Passage to read Block Start

Personal information
- Full name: Jennifer Lyun Skogerboe
- Date of birth: June 8, 1992 (age 33)
- Place of birth: Yokosuka, Kanagawa, Japan
- Height: 5 ft 6 in (1.68 m)
- Position(s): Midfielder/Defender

Team information
- Current team: Suwon UDC WFC

Youth career
- Stone Bridge High School

College career
- Years: Team / Apps / (Gls)
- 2010–2013: UConn Huskies / 70 / (7)

Senior career*
- Years: Team / Apps / (Gls)
- 2011: Ottawa Fury
- 2014–2015: Washington Spirit / 2 / (0)
- 2015–2016: 1. FC Slovácko / 10 / (0)
- 2016: Portland Thorns FC / 3 / (0)
- 2017–2018: Suwon UDC WFC / 36 / (0)

= Jennifer Skogerboe =

American soccer player (born 1992)

Jennifer Lyun Skogerboe (born June 8, 1992) is an American soccer player.

Passage to read Block End

Work order 1: In the profile of Jennifer Skogerboe, condense the block beginning "Personal information" into a single sentence that keeps its main facts.
Work order 2: Extend the profile of Jennifer Skogerboe with the next few sentences, picking up right after its final line.

Dataset Block Start

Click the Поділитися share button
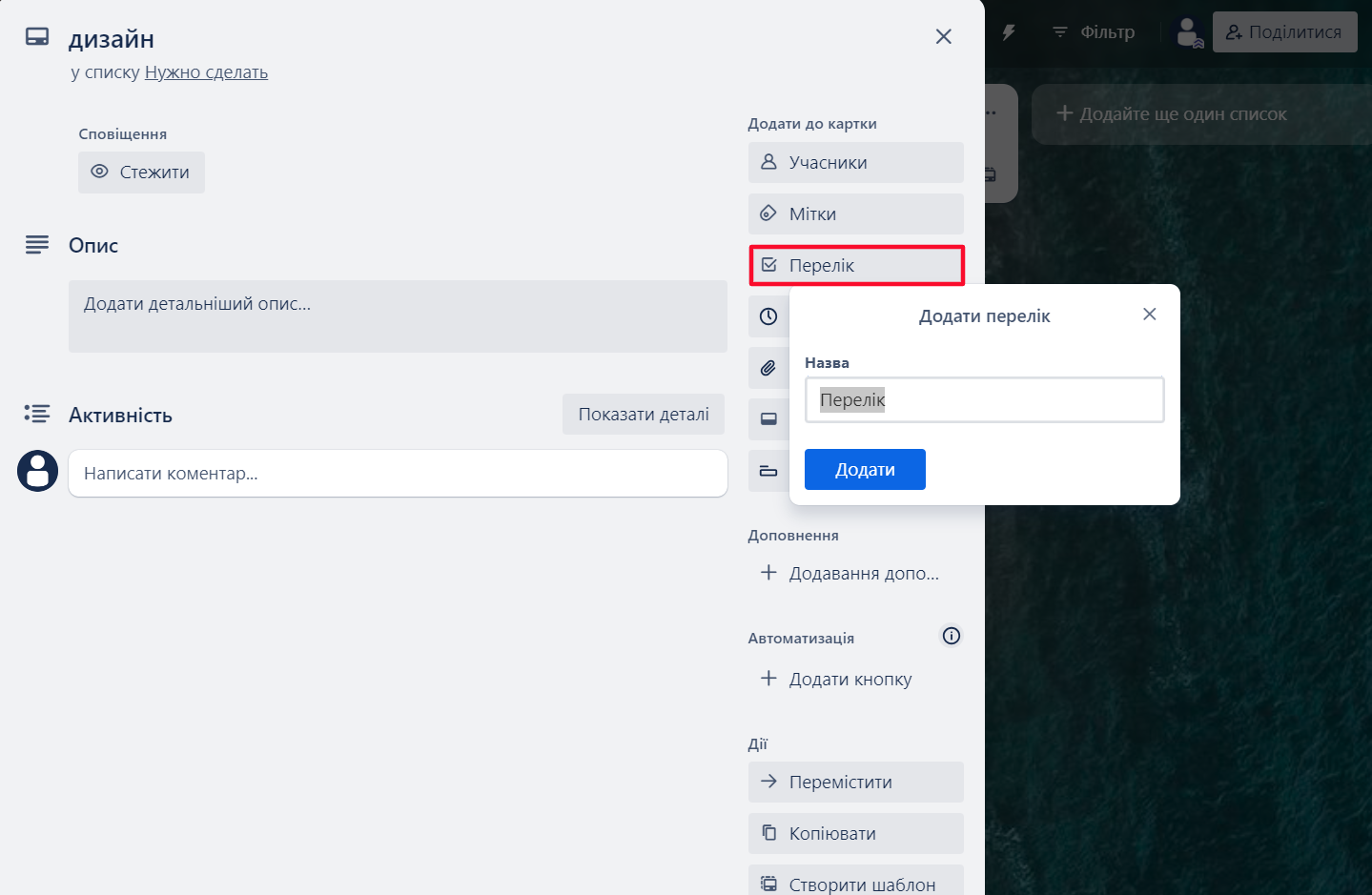 (1284, 31)
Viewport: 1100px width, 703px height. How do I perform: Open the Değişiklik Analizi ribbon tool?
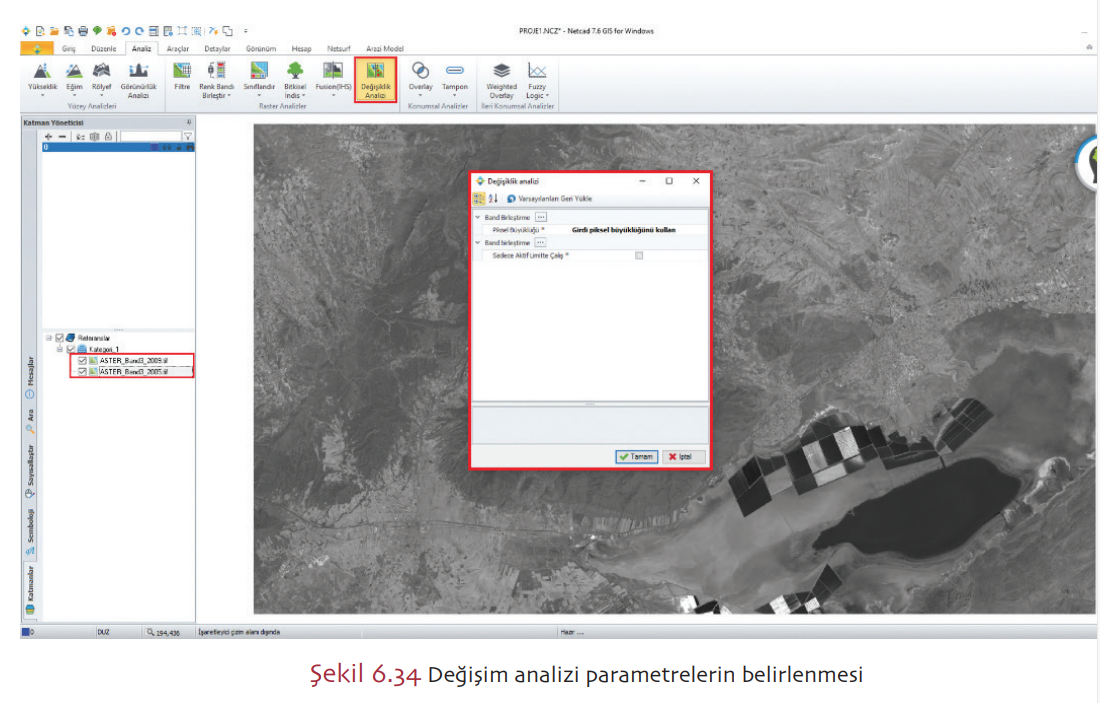[x=375, y=80]
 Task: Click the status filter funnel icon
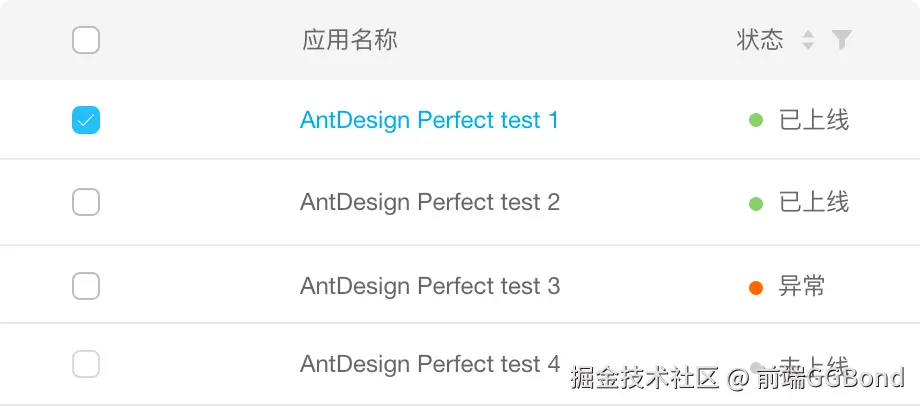842,40
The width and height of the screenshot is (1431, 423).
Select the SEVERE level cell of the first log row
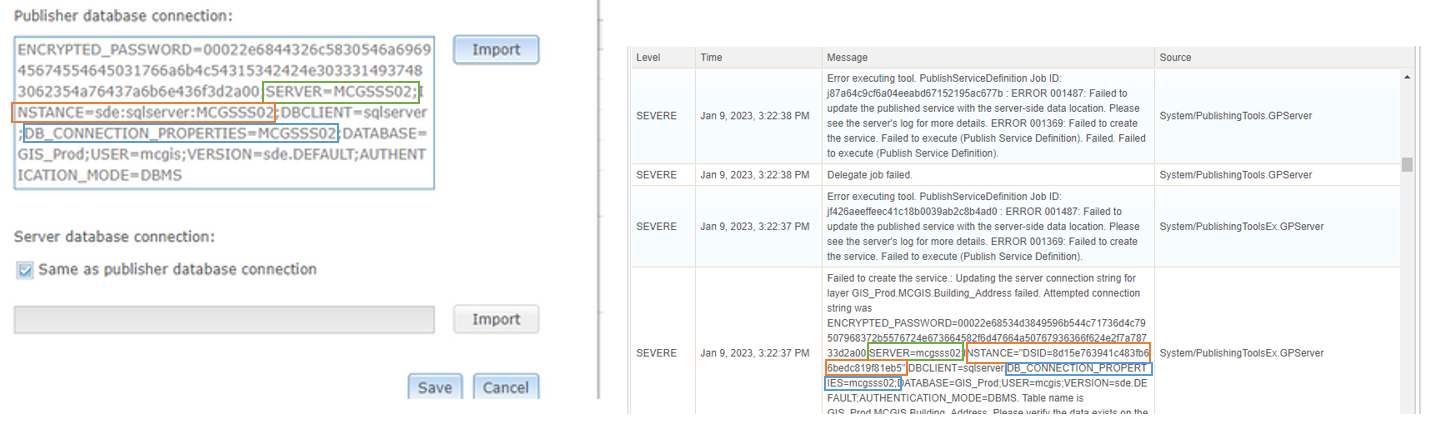(657, 115)
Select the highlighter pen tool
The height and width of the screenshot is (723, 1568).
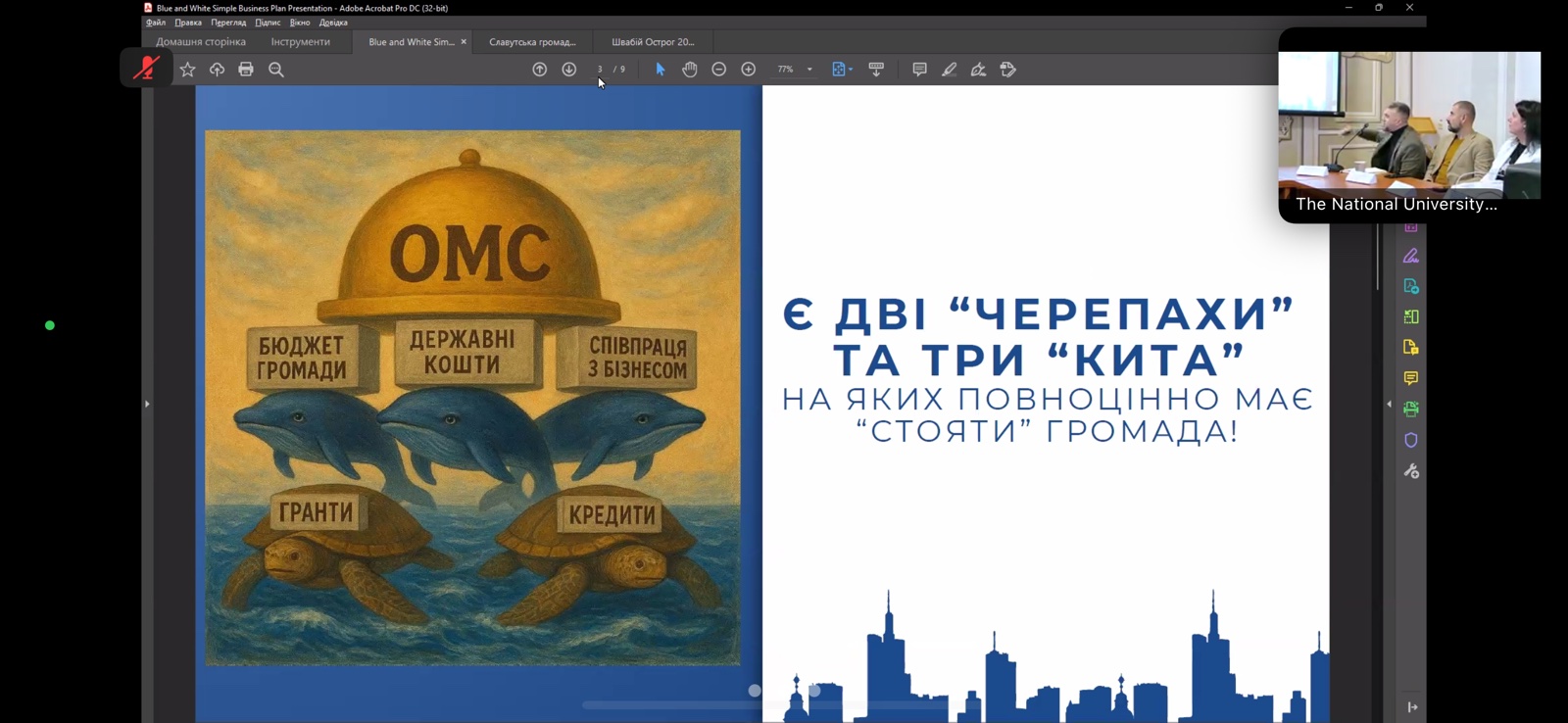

Dataset Block End

Reply 1: Jennifer Lyun Skogerboe was born on June 8, 1992 (age 33) in Yokosuka, Kanagawa, Japan, stands 5 ft 6 in (1.68 m), and plays as a midfielder/defender.

Reply 2:
==College career==
Skogerboe played 70 matches and scored seven goals for the University of Connecticut, playing most as a centre midfielder.

==Club career==
While still at University of Connecticut, Skogerboe played for D.C. United Women and Washington Spirit Reserves at W-League. Spending three seasons in the league. From 2012 to 2015. She also played two matches with the Spirit core team, between 2014 and 2015. After the 2015 season Skogerboe went overseas and signed with 1. FC Slovácko of Czech First Division. With the czech team, she started 10 matches and helped the team to reach a third place in the league in the 2015–2016 season.

On July 1, 2016 she signed with Portland Thorns FC. Head coach Mark Parsons praised her, stating: "Jen is a technically smooth player, who has good tactical awareness. The most important thing for us in this period is having players that are versatile, and Jen is capable of helping us in multiple positions".

After the 2016 season, the Thorns did not extend Skogerboe's 2017 contract option and she signed with Suwon FMC of the WK League in South Korea.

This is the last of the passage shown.